Over the course of the last two and a half weeks I’ve had to redefine the way that I think about myself and my relationship to the world. Treating women with respect has been an important part of my self-identity since I was young, and as I’ve gotten older and learned more about all the ways in which women are systemically prevented from having the same freedoms that I as a man take for granted every day, and the ways that I as a man benefit from that system, actively trying to make the world a better place for women has become a more important part of my self-identity. Reading the message in which Lynne referred to me as her assaulter and described the impact my actions have had on her shattered that self-image and overwhelmed me with grief at having caused her so much pain, combined with panic at having done something that so completely violated every principle by which I try to live and knowing that there was no way for me to make it right. I’ve spent the last two weeks processing this on my own, with my therapist, with friends, with my family, and with a group of anti-patriarchy organizers I’ve done a little bit of organizing work with in the past year who I already had a budding accountability relationship with (Zarna Joshi and Yin Yu from Women of Color Speak Out, with support from Erik Molano), but I still have a lot more work to do.

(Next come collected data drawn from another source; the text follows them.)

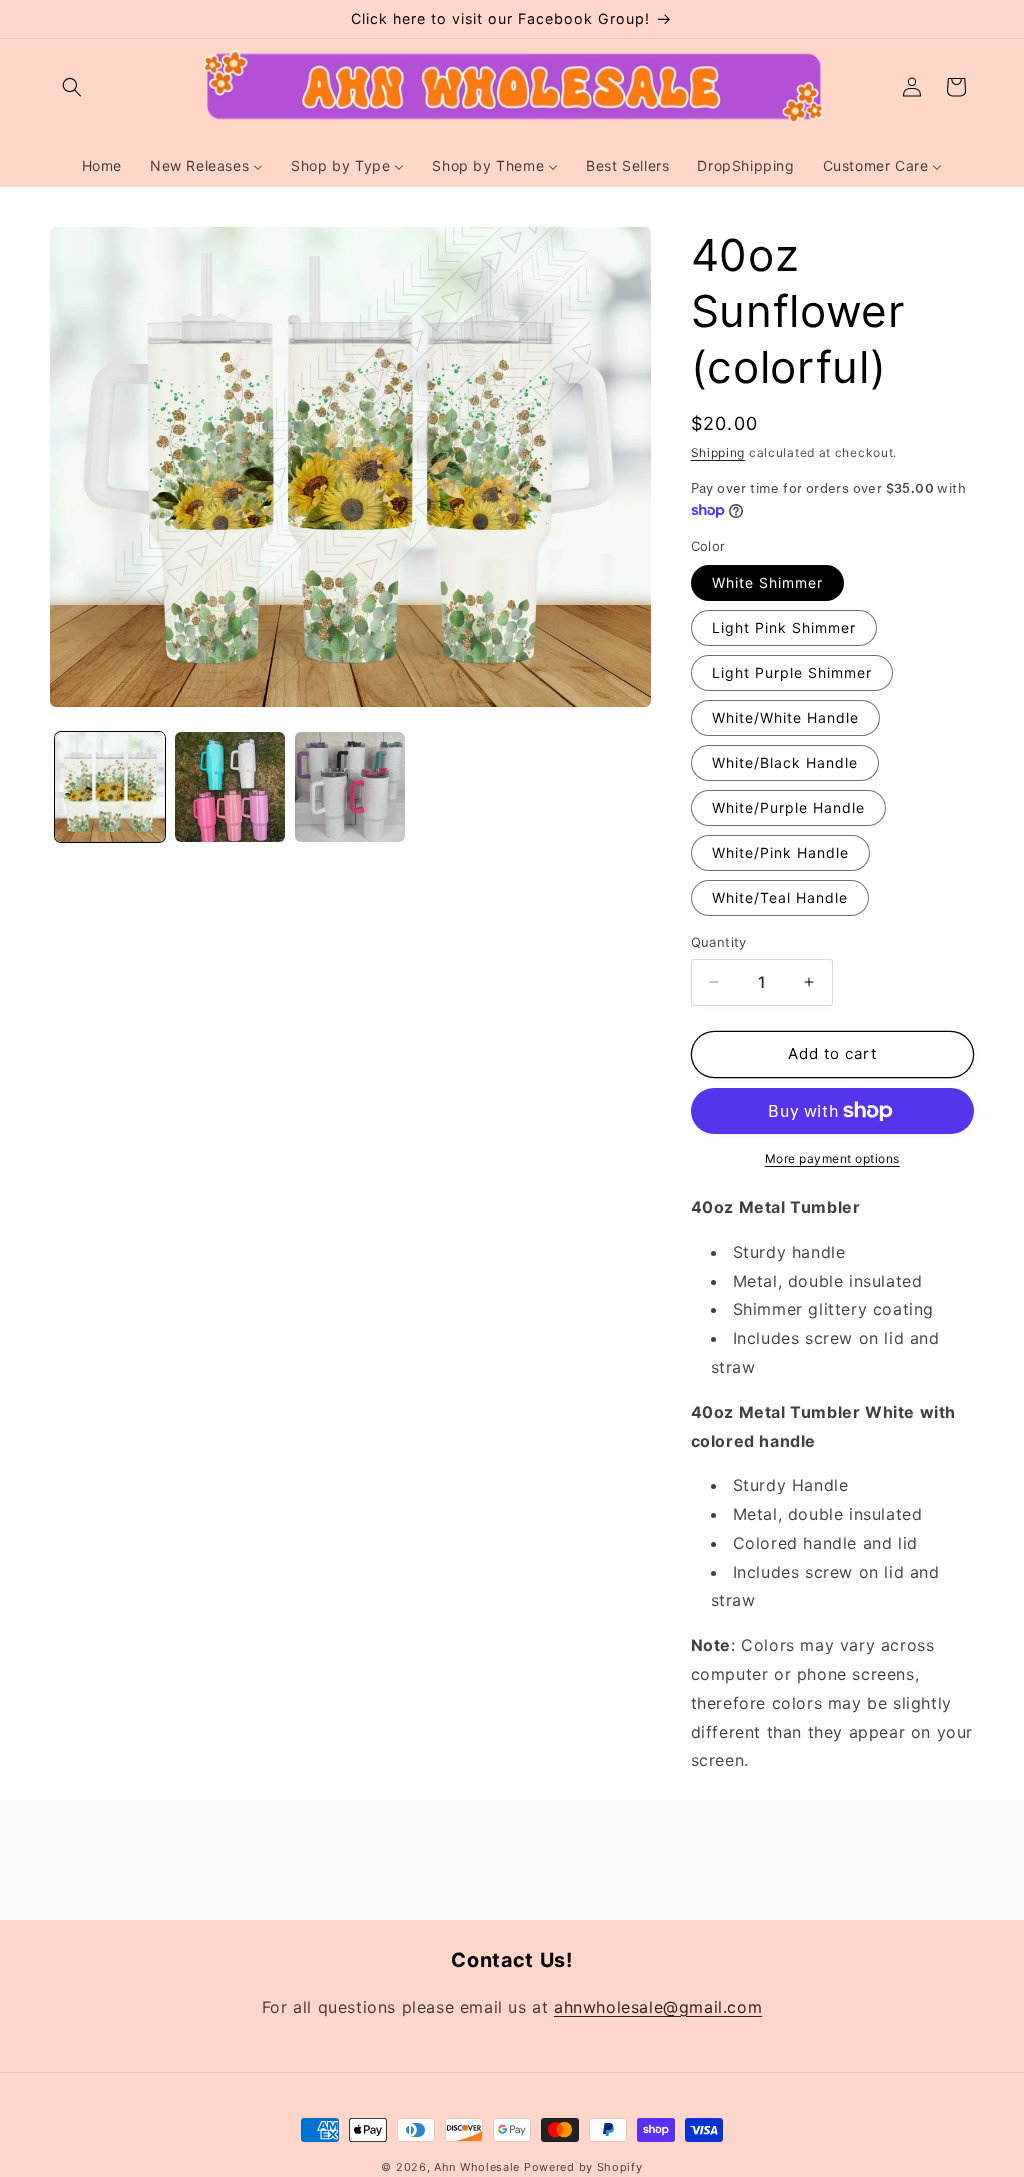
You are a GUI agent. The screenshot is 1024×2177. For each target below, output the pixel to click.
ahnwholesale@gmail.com (658, 2007)
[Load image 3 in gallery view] (350, 787)
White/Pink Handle (780, 852)
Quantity (719, 942)
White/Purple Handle (788, 807)
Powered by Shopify (583, 2167)
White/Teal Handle (780, 897)
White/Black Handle (785, 762)
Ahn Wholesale (477, 2167)
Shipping (718, 452)
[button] (72, 87)
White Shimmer (767, 582)
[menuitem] (102, 166)
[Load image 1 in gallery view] (110, 787)
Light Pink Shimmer (784, 627)
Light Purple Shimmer (792, 672)
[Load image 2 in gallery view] (230, 787)
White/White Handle (785, 717)
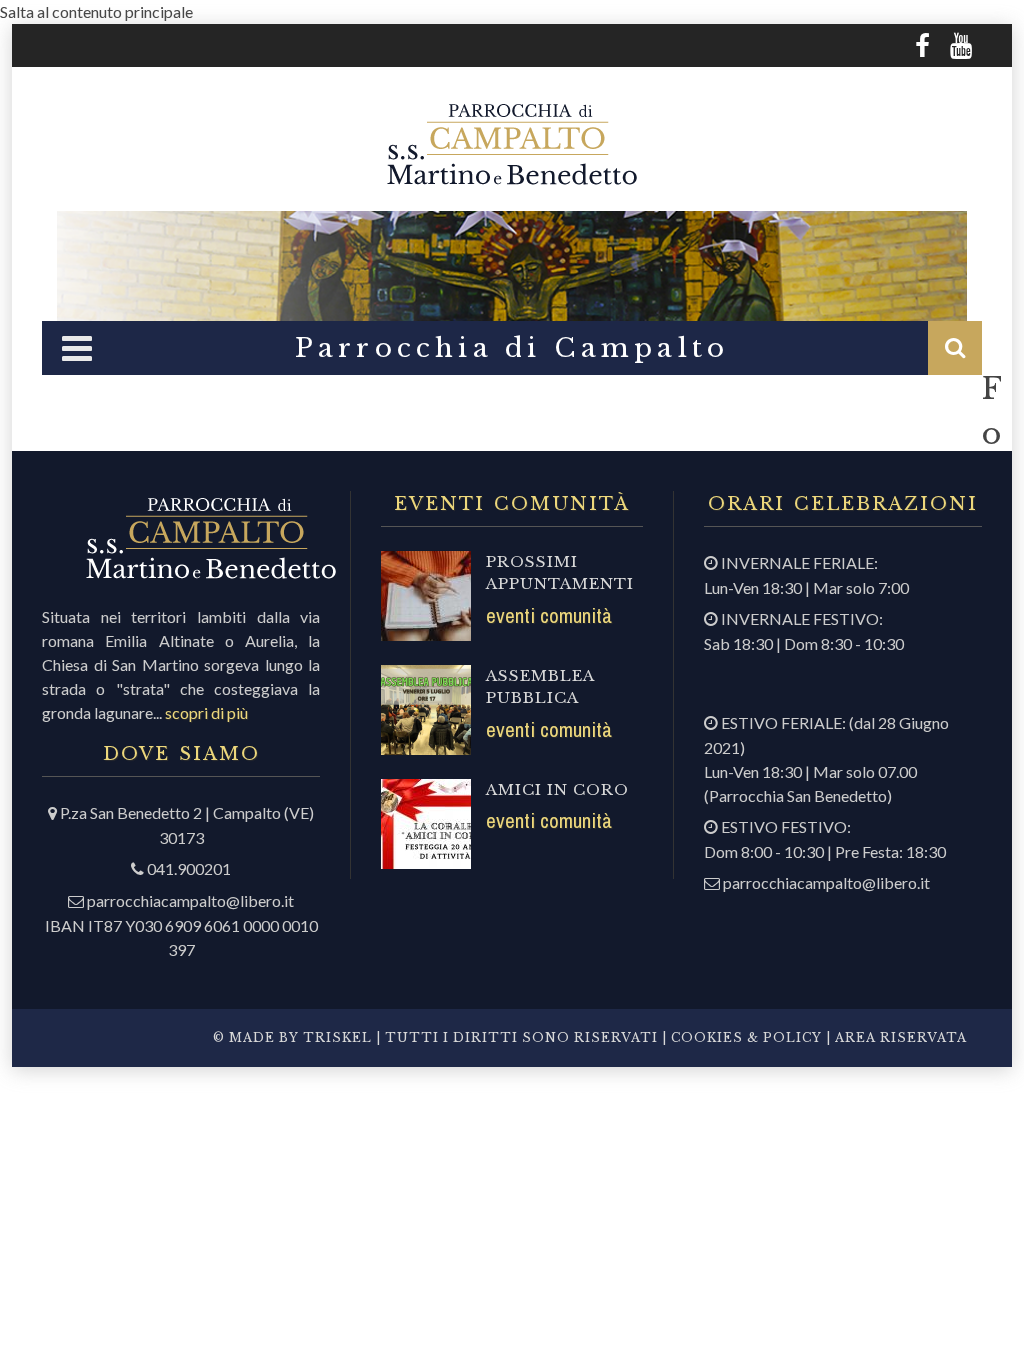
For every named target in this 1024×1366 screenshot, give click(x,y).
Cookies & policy (744, 1037)
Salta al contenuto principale (96, 11)
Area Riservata (901, 1037)
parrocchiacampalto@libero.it (190, 900)
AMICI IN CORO (557, 789)
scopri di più (206, 712)
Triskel (337, 1037)
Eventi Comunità (549, 615)
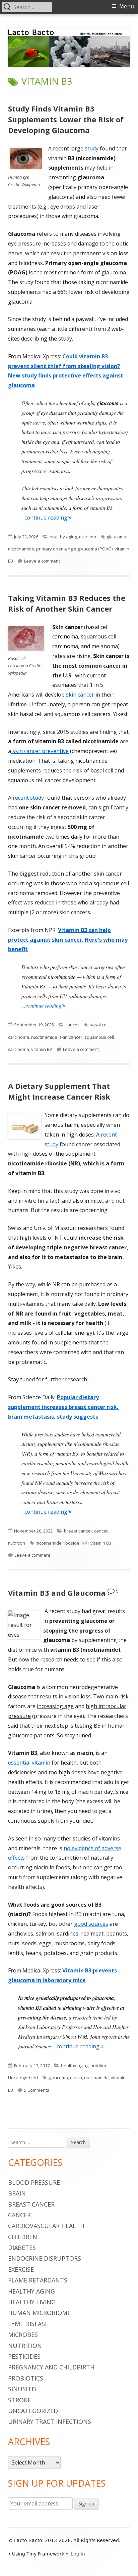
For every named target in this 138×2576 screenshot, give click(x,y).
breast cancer (78, 1531)
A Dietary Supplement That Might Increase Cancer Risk (59, 1091)
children (22, 2237)
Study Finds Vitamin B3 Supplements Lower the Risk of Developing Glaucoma (66, 119)
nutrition (87, 537)
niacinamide (96, 2078)
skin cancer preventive (40, 751)
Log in (78, 2554)
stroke (19, 2400)
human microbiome (39, 2313)
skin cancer (80, 694)
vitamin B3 (41, 1049)
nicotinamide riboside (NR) (62, 1543)
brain (17, 2193)
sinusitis (22, 2389)
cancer (72, 1025)
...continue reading (46, 517)
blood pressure (34, 2182)
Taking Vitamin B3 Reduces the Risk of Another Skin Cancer (66, 603)
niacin (76, 2078)
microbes (23, 2334)
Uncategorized (23, 2078)
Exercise (21, 2269)
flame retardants (37, 2280)
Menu (126, 6)
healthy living (32, 2302)
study (91, 148)
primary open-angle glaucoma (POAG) (74, 549)
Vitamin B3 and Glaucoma (57, 1593)
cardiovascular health (46, 2226)
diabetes (22, 2248)
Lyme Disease (28, 2324)
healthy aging (63, 537)
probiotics (25, 2378)
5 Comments (36, 2090)
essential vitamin (29, 1762)
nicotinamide (21, 549)
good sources (91, 1923)
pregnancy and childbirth (51, 2367)
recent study (28, 797)
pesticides (24, 2356)
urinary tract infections (49, 2421)
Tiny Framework (45, 2554)
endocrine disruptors (44, 2258)
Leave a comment (42, 561)
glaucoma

I regret that it took so much work on Lynne’s part to make me realize the impact my actions had on her and accept responsibility for them, but I’m also grateful that she put in that work, and I truly hope that some good has come of this for her, too.
When she asked me to write this post, I was overcome by dread at the idea of sharing one of my deepest and freshest sources of shame with everyone I know. I had to be convinced by friends who read the first draft to put my emotions into it at all, though, because Lynne’s emotions and her experiences are why I’m doing this, and I didn’t want to overshadow them. She’s had to go through so much more than I have, and I’ve only gotten a glimpse of what she experienced that night and what its impact has been on her for the last two and a half years. I know that I’ll never fully understand what this has felt like from her perspective, but it’s a source of deep and profound pain to know that I’ve caused her so much harm.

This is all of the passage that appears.